- Interactive map of Blue Summit, Missouri
- Coordinates: 39°05′13″N 94°28′52″W﻿ / ﻿39.087°N 94.481°W
- Country: United States
- State: Missouri
- County: Jackson

Area
- • Total: 0.49 sq mi (1.26 km^{2})
- • Land: 0.49 sq mi (1.26 km^{2})
- • Water: 0 sq mi (0.00 km^{2})

Population (2020)
- • Total: 658
- • Density: 1,350/sq mi (521.3/km^{2})
- ZIP code: 64126
- Area codes: 816 and 975
- FIPS code: 29-06670

= Blue Summit, Missouri =

Blue Summit is an unincorporated community and census-designated place (CDP) lodged between Kansas City and Independence in Jackson County, Missouri, United States. It is part of the Kansas City metropolitan area. As of the 2020 census, Blue Summit had a population of 658.

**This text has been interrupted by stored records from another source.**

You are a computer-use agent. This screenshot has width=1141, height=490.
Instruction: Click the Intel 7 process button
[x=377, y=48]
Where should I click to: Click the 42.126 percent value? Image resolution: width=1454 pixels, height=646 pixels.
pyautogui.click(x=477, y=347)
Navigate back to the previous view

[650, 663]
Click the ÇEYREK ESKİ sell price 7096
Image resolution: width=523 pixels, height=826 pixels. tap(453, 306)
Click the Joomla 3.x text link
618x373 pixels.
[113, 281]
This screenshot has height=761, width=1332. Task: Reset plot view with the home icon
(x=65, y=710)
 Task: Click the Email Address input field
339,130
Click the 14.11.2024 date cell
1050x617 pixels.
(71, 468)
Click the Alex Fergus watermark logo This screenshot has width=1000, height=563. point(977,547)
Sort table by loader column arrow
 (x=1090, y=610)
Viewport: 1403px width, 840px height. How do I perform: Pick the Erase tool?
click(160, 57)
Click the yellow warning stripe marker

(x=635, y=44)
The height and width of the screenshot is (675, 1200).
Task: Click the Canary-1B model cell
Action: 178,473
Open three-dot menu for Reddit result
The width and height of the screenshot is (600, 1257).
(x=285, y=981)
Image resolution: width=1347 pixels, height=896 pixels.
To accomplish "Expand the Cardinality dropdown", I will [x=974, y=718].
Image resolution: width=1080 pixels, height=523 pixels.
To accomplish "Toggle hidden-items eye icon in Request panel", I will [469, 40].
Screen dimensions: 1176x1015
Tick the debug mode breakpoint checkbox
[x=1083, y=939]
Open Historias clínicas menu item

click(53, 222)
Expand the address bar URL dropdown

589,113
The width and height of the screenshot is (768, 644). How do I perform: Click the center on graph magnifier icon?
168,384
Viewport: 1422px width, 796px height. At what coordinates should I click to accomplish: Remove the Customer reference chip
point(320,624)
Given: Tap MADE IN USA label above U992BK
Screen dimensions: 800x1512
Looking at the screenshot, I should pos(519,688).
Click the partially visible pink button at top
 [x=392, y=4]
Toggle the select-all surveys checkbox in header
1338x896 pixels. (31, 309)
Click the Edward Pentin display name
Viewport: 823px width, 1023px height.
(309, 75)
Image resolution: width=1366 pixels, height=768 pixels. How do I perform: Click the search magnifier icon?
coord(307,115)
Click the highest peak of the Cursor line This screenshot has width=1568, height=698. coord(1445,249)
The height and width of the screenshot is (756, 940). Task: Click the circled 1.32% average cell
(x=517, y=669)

It is located in the Independence School District, and is zoned to Korte Elementary, Nowlin Middle School, and Van Horn High School. It was previously in the Kansas City, Missouri School District, where it was zoned to West Rock Creek Elementary School, Nowlin Middle School, and Van Horn High School.

Metropolitan Community College has the Independence school district in its taxation area.

The community is served by Missouri Route 78, Missouri Route 12 and Interstate 435.
==Demographics==

Blue Summit first appeared as a census designated place in the 2020 U.S. census.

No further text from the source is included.